= Work order =
Copy out exactly the lines beginning with the one that contains "The image size is (491, 450)." and ending at the last line of the listing, skipping any pictures.

= Data in this exercise =
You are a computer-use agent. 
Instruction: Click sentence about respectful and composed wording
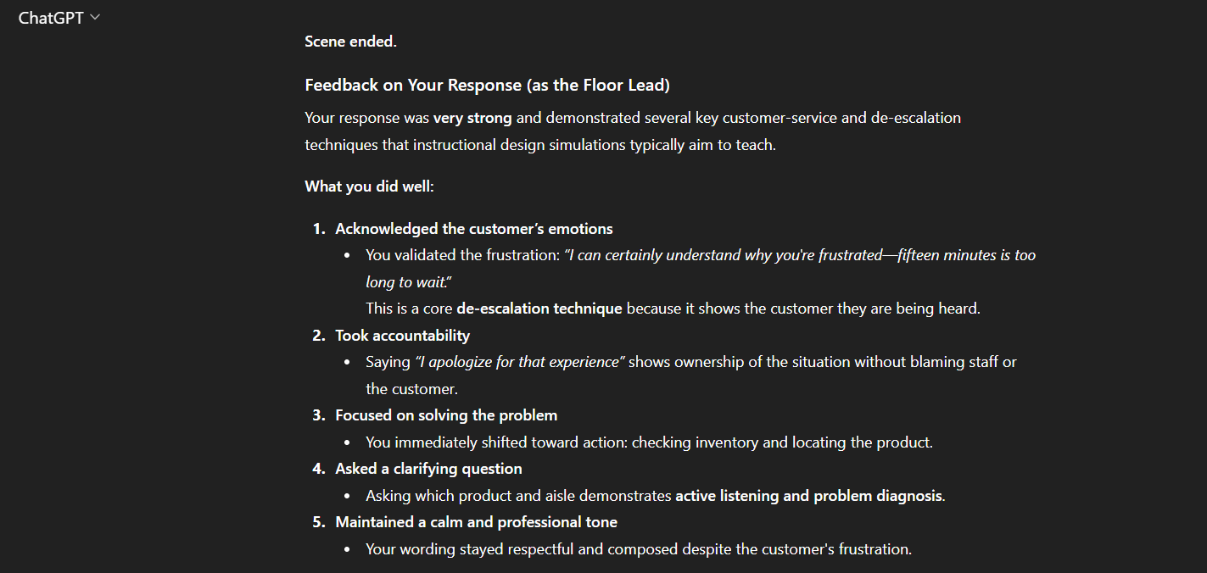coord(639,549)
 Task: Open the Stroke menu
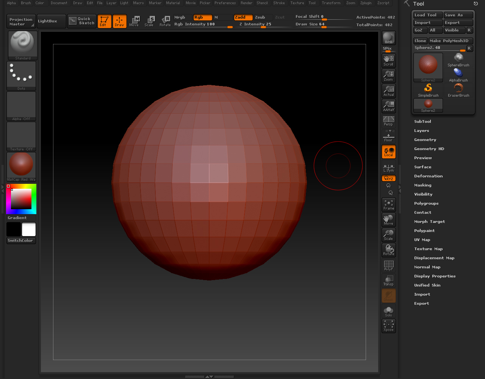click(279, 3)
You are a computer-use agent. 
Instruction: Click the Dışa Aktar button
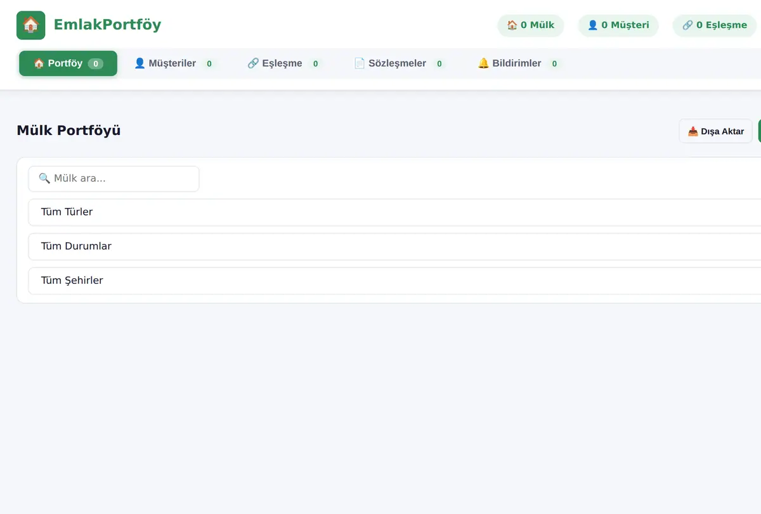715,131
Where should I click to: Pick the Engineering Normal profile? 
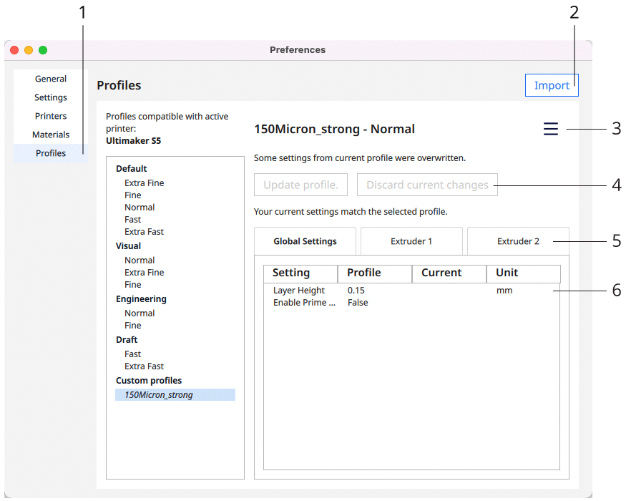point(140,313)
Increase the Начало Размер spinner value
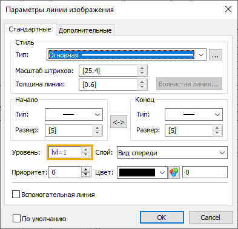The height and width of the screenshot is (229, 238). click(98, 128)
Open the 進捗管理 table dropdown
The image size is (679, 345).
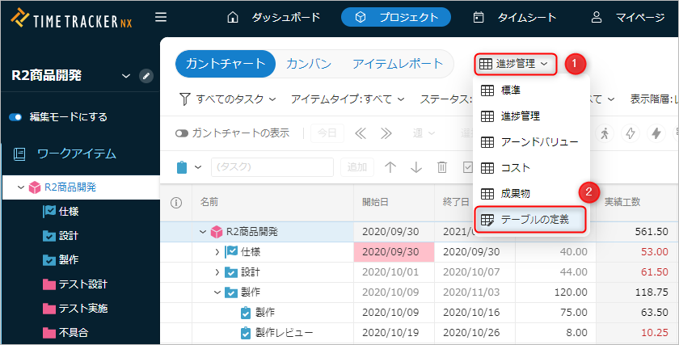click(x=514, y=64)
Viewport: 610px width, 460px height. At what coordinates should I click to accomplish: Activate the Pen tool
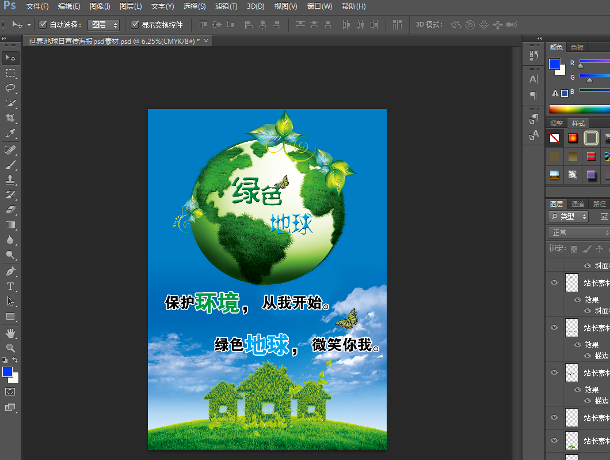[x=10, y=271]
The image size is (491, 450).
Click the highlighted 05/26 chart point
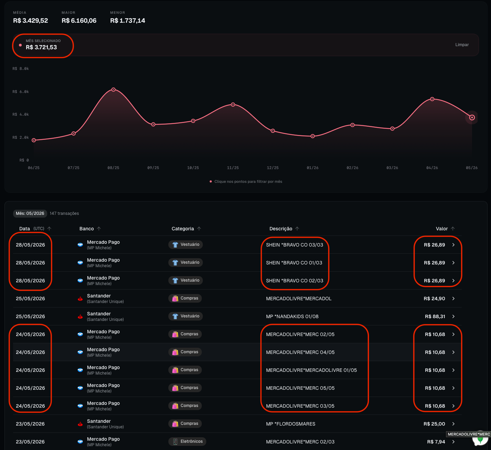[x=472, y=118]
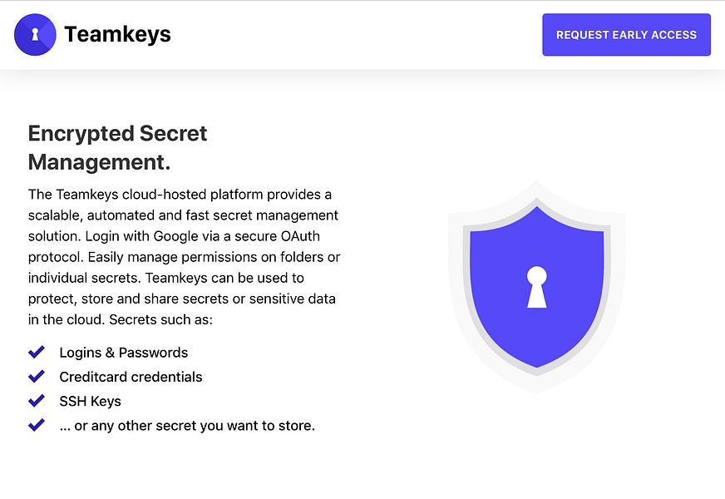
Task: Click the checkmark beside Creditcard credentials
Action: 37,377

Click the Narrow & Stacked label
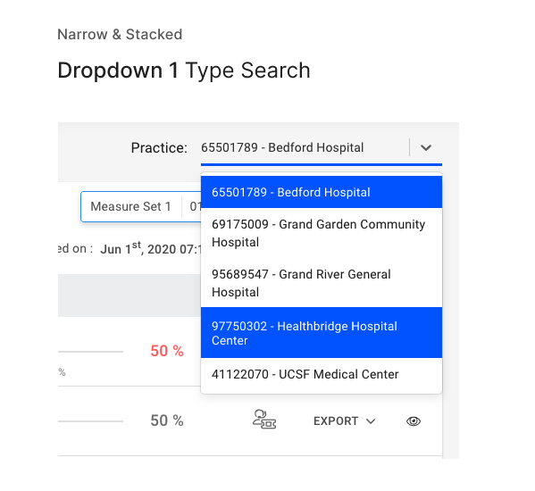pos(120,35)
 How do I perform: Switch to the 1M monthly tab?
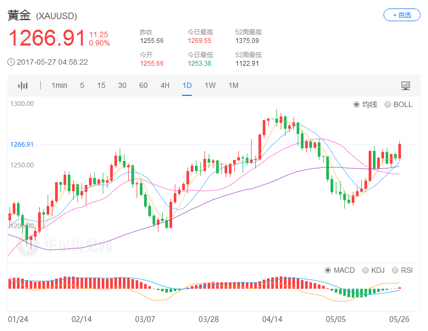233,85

= Written reply =
The image size is (491, 450).
Click the highlighted 05/26 chart point
[x=472, y=118]
Task: Click the checkmark beside Creditcard credentials
Action: 37,377

Click the Narrow & Stacked label
pos(120,35)
 How do I perform: Switch to the 1M monthly tab?
233,85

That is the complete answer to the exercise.